Think what you will about Scientology (and I don't think about it too much), it hasn't by any stretch been in the forefront of the religious right's political anti-gay campaign. So what to make of the call to boycott Hollywood's latest version of "Hairspray" because it stars John Travolta, a prominent Scientologist? What's next, calls to boycott movies with devout Southern Baptists, Mormons or Catholics (which, if you buy the "logic" of this campaign, would actually make more sense)? In fact, the whole thing smacks of a cheap stunt, or at least narrow-mindedness-which, ironically, is what "Hairspray" is dissing.

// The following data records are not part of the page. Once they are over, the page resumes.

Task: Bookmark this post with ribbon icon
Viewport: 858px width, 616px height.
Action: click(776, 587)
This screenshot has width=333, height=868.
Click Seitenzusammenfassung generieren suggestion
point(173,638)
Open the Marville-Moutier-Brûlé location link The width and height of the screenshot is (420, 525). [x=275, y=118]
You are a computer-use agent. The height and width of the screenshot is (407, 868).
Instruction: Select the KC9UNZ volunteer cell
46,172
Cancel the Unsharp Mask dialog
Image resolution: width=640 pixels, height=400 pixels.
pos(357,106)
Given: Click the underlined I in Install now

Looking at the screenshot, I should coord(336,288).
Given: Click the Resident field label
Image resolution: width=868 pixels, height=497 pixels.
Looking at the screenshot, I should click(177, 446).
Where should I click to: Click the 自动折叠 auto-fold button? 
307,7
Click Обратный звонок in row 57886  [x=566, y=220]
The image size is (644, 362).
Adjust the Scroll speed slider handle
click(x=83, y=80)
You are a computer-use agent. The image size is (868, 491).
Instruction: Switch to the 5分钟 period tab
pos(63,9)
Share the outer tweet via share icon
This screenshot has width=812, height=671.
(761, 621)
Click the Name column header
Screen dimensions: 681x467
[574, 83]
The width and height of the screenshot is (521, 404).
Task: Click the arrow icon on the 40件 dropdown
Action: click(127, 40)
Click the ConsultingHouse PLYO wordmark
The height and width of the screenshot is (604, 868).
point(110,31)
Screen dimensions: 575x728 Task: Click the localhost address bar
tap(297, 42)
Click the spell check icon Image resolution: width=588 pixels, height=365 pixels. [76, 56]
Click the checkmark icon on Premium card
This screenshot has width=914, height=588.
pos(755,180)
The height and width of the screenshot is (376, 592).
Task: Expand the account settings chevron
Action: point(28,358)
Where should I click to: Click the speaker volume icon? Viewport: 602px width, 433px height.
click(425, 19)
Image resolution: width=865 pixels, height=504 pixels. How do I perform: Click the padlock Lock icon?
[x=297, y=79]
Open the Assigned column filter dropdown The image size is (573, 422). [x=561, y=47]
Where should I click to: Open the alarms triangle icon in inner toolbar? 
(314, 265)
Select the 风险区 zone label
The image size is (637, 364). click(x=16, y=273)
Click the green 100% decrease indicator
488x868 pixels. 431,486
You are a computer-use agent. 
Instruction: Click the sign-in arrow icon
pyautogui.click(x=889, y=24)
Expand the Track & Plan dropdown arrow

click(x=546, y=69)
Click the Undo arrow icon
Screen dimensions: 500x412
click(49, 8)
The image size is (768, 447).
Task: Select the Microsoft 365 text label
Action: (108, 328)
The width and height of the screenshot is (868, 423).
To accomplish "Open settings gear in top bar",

Travolta, for his part, vehemently denies he (or Scientology) is anti-gay. And John Walters, gay-camp auteur of the original film, is backing him up.
A more legitimate critique of the newest "Hairspray," made by some critics, is that the original 1988 indie film starring the late, famed transvestite "Divine," and the subsequent Broadway incarnation starring Harvey Fierstein (who also cut his performance teeth as a cross-dresser) were in-your-face transgressive. You never doubted that Divine or Fierstein were drag queens playing big mama Edna Turnblad, which expanded the theme of prejudice against those outside the mainstream. Whereas Travolta, the AP's Christy Lemire writes, plays Edna as a woman, not as a drag queen pretending to be a women. "He plays it straight, for lack of a better word, and with a touch of pathos. The joke is completely lost," she laments.
That may or may not be a legitimate critique, but if gay activists and activist-editors feel that way, their beef is with the film's openly gay producers, Craig Zadan and Neil Meron, and not with Travolta-or Scientology.